Kotaku

Dragon Age: Origins - Awakening Micro-Review: Almost Going Number Two The marauding Blight has scattered, but a new, more sinister evil rises in its wake, and once again the Grey Wardens rise to face a deadly foe in the Dragon Age: Origins - Awakening expansion pack.



Forget your humble or not-so-humble origin. Whether pauper or prince, imported character or newly generated for the expansion, this time you're in charge of the Gray Wardens. You're just in time to face off against a new, strangely intelligent, highly vocal sort of Darkspawn, embarking on a quest that could very well unravel the mystery of the recurring Blight once and for all.



Rather than downloadable content, Awakening is a full expansion pack, so you know you can expect a level-cap increase, interesting places to go, people to see, and monsters to kill. What you might not know, is whether you should spend $40 on fifteen to twenty hours of expanded gameplay. Well, should you?


Loved

The Continuing Saga: There's nothing quite like the feeling of completing a lengthy role-playing game, maxing out your characters, and then getting the chance to revisit them, adding an additional layer of depth and power to your creations. Just as I consider Dragon Age: Origins to be the spiritual successor to BioWare's Baldur's Gate, Awakening can be likened, to a point at least, to the Tales of the Sword Coast expansion for Baldur's Gate. The level cap is increased, you visit new lands, you find more powerful equipment, and in the end you (possibly) save the day, again.



But Awakening actually goes a step beyond that.

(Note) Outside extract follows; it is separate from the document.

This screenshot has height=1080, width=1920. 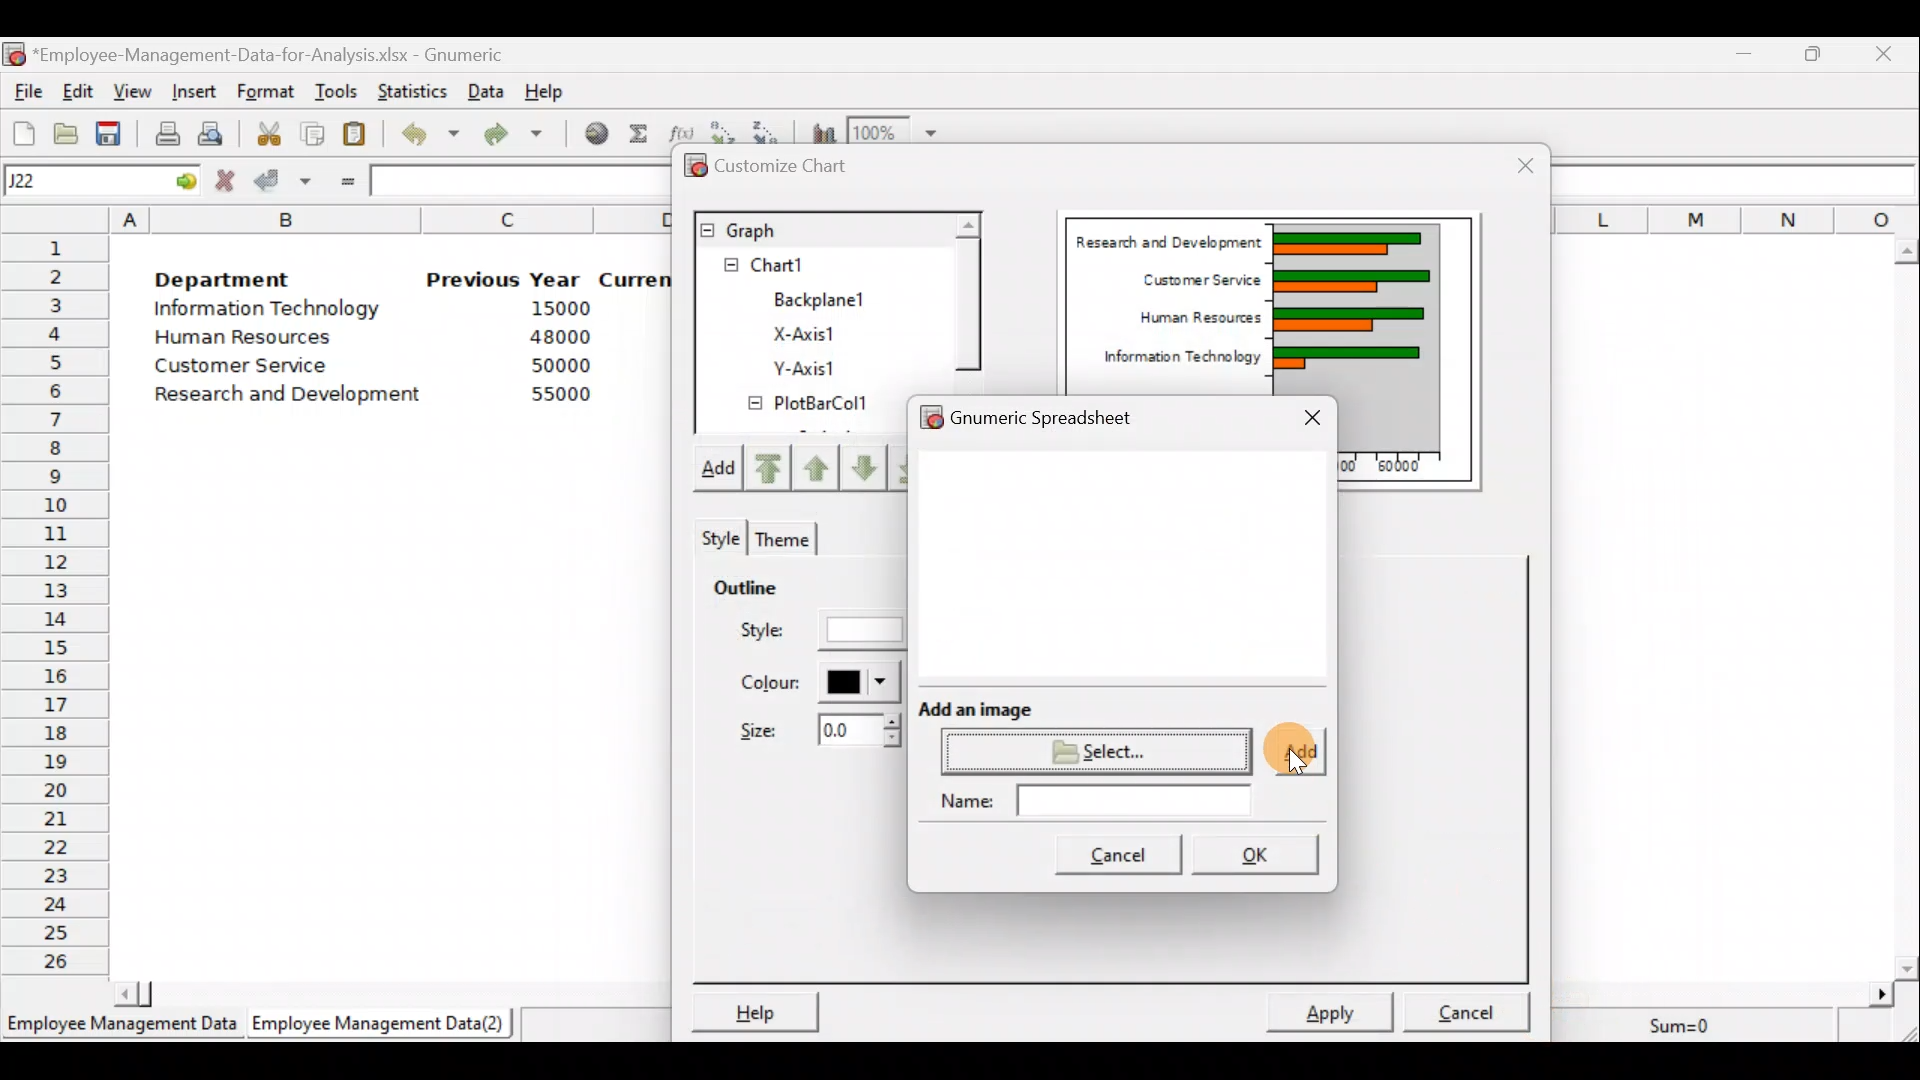 I want to click on Undo last action, so click(x=432, y=138).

With new specializations and talents, it feels more like an MMORPG expansion than something you see in a single-player game. Rather than simply making you a more powerful version of what you were before, the additional customization options actively work towards defining your character's role in your party. I wanted to be a sneaky rogue in Dragon Age, but always felt like I was simply a weak fighter in leather armor. With the new Shadow specialization, I am the sneaky rogue I wanted to be.

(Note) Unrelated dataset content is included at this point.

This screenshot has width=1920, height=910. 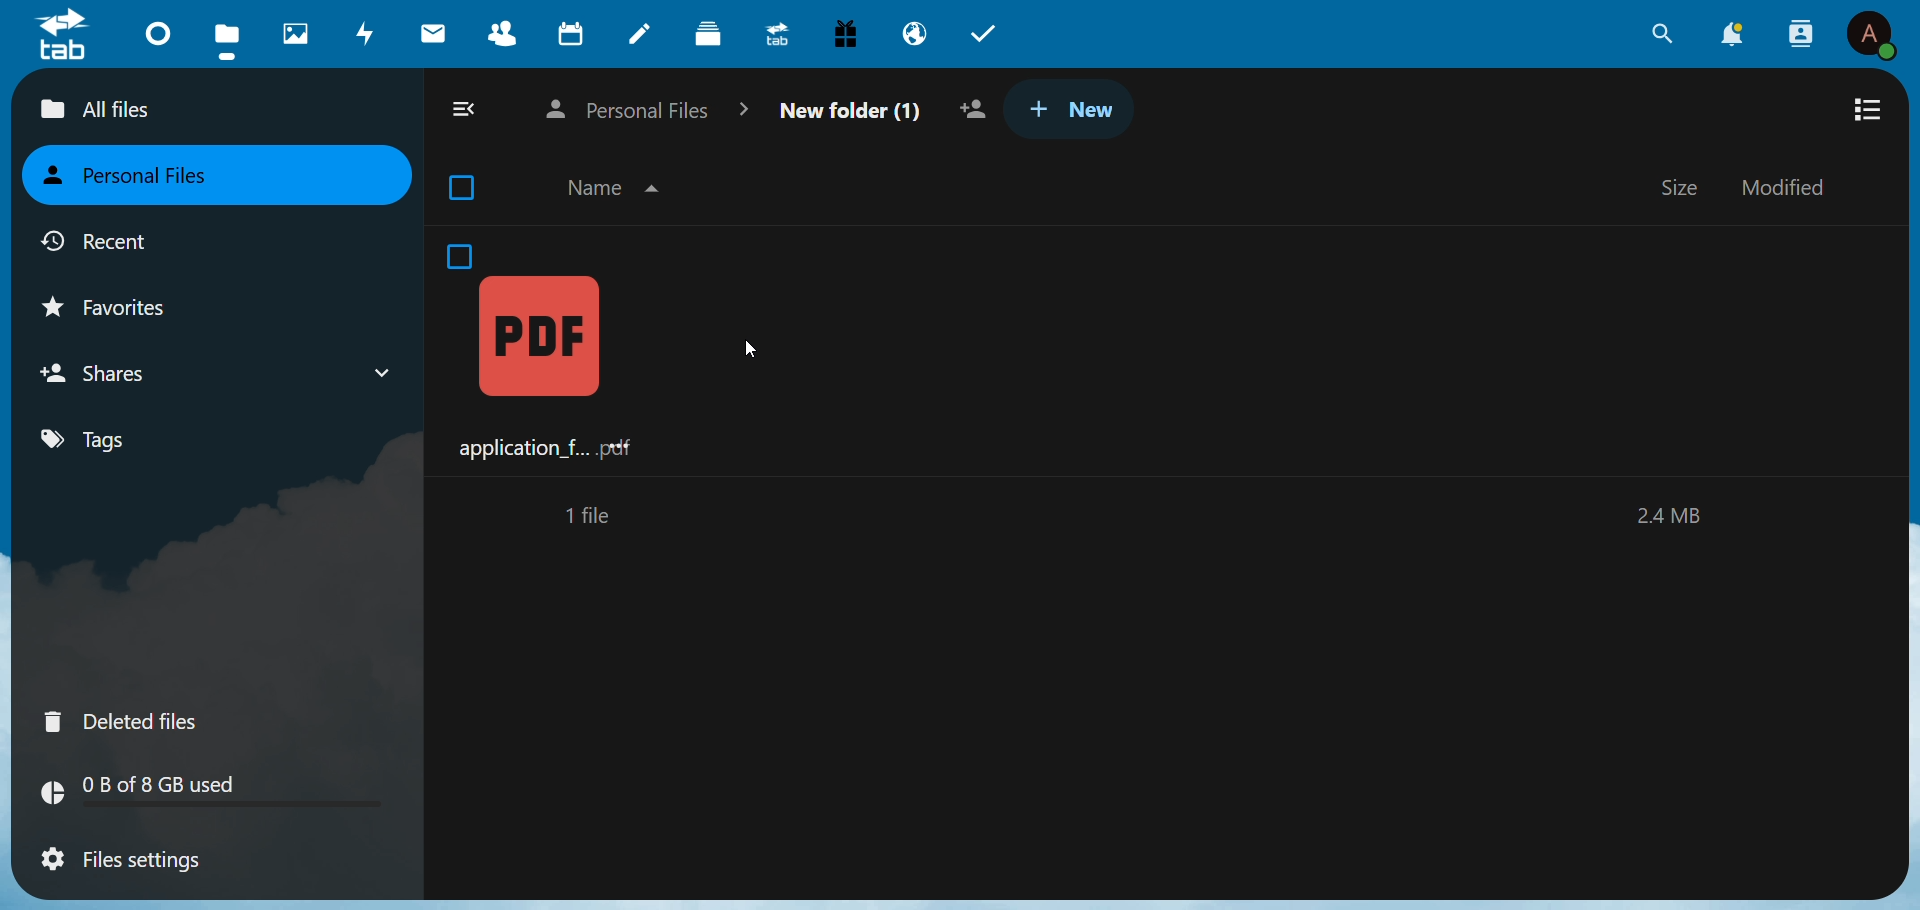 I want to click on select, so click(x=467, y=187).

Injecting A Little More Character: While Awakening did briefly saddle me with my least favorite character from the original game, it made up for it with a new cast of characters that, at times, seem even deeper and better developed than the first group, despite having so much less screen time. Of all the new additions, Anders, a quick-witted mage on the run from the prison-like Tower of Magi, completely stole the show. Not only is he ready with a quip at every turn, he's also incredibly fond of kittens. Keep an eye out for animals of the feline persuasion as you play through the game - that's all I will say. It's so adorable, you'll want to sleep with him. You can't, but you'll want to.



Hated

Identity Crisis: By the end of Dragon Age: Origins - Awakening, I was left with an odd, conflicted sort of feeling. Awakening certainly didn't feel like downloadable content; it's too big to fall into that category. It's marketed as an expansion pack, but the amount of work BioWare put into fleshing out the new characters and the new, more intelligent Darkspawn threat goes far beyond what I'd normally expect from a simply expansion pack. It mostly resembles a full-blown sequel, but it stops short, never quite reaching that level. Indeed, it almost seems as if BioWare consciously knew they were putting too much work into Awakening and pulled back at the last minute, leaving me with the gaming equivalent of being on the verge of sneezing but never quite making it there.



I suppose my only complaint with Dragon Age: Origins - Awakening, then, is that the development team put effort into the expansion. It seems silly, but the feeling remains. While I enjoyed my time with my new companions, taking on a revived and evolved threat and making decisions with consequences just as world-shaking, if not more so, than in the original game. I just felt that right when I was reaching my stride, the game stopped, as if afraid I might enjoy myself too much.



Still, uneasy feeling or no, Dragon Age: Origins - Awakening is twenty more hours of Dragon Age: Origins, and if you felt the same way I did about the original release, feeling slightly unfulfilled isn't going to stop you from milking every second of enjoyment out of the expansion that you can, and there's plenty of milk in those udders.



Dragon Age: Origins - Awakening was developed by BioWare and published by EA on March 16 for the Xbox 360, PlayStation 3, and PC. Retails for $39.99 USD. A copy of the game was given to us by the publisher for reviewing purposes. Played through the entire game on PC, then fiddled about with the PlayStation 3 version.